VCU entered a new era when it implemented, as one of its highest priorities, a new universitywide matrix academic organization called VCU Life Sciences, created in response to the need to prepare students for the anticipated growth in new life sciences jobs in the coming decades. The skills identified for these jobs require highly interdisciplinary or multidisciplinary approaches, often falling between the boundaries of traditional academic disciplines. The way that the life sciences are understood and taught is likely to be fundamentally different, with increasing emphasis on systems biosciences as an important complement to more traditional, purely reductive approaches. The objective of Phase II of VCU’s strategic plan specifically outlines the need to bring VCU’s major academic and administrative divisions together to work on mutual initiatives that will accomplish VCU’s goal of national leadership. VCU Life Sciences is a response to that objective.

Faculty

VCU Life Sciences faculty members are drawn from departments across the university. Lists of participating faculty and academic affiliations are available on the VCU Life Sciences website for each program.

Facilities

VCU Life Sciences comprises the resources and interests not only of the Monroe Park Campus and the VCU Medical Center, but also the Virginia BioTechnology Research Park and the Inger and Walter Rice Center for Environmental Life Sciences, a property of 342 acres overlooking the James River in Charles City County.

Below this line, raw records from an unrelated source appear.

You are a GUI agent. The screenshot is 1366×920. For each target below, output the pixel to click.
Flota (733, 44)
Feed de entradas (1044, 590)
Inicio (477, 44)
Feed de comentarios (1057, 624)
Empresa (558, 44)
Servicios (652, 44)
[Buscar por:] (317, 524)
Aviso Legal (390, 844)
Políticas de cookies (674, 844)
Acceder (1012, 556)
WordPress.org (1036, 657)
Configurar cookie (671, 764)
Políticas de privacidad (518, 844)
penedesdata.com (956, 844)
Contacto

The $27 million Eugene P. and Lois E. Trani Center for Life Sciences houses administrative offices, the Center for Environmental Studies, state-of-the-art laboratories and classrooms, and a climate-controlled greenhouse. The Center for the Study of Biological Complexity, including the Center for High Performance Computing at VCU, is housed in Grace E. Harris Hall.

VCU Life Sciences supports two university centers for its research and teaching efforts: the Center for Environmental Studies and the Center for the Study of Biological Complexity.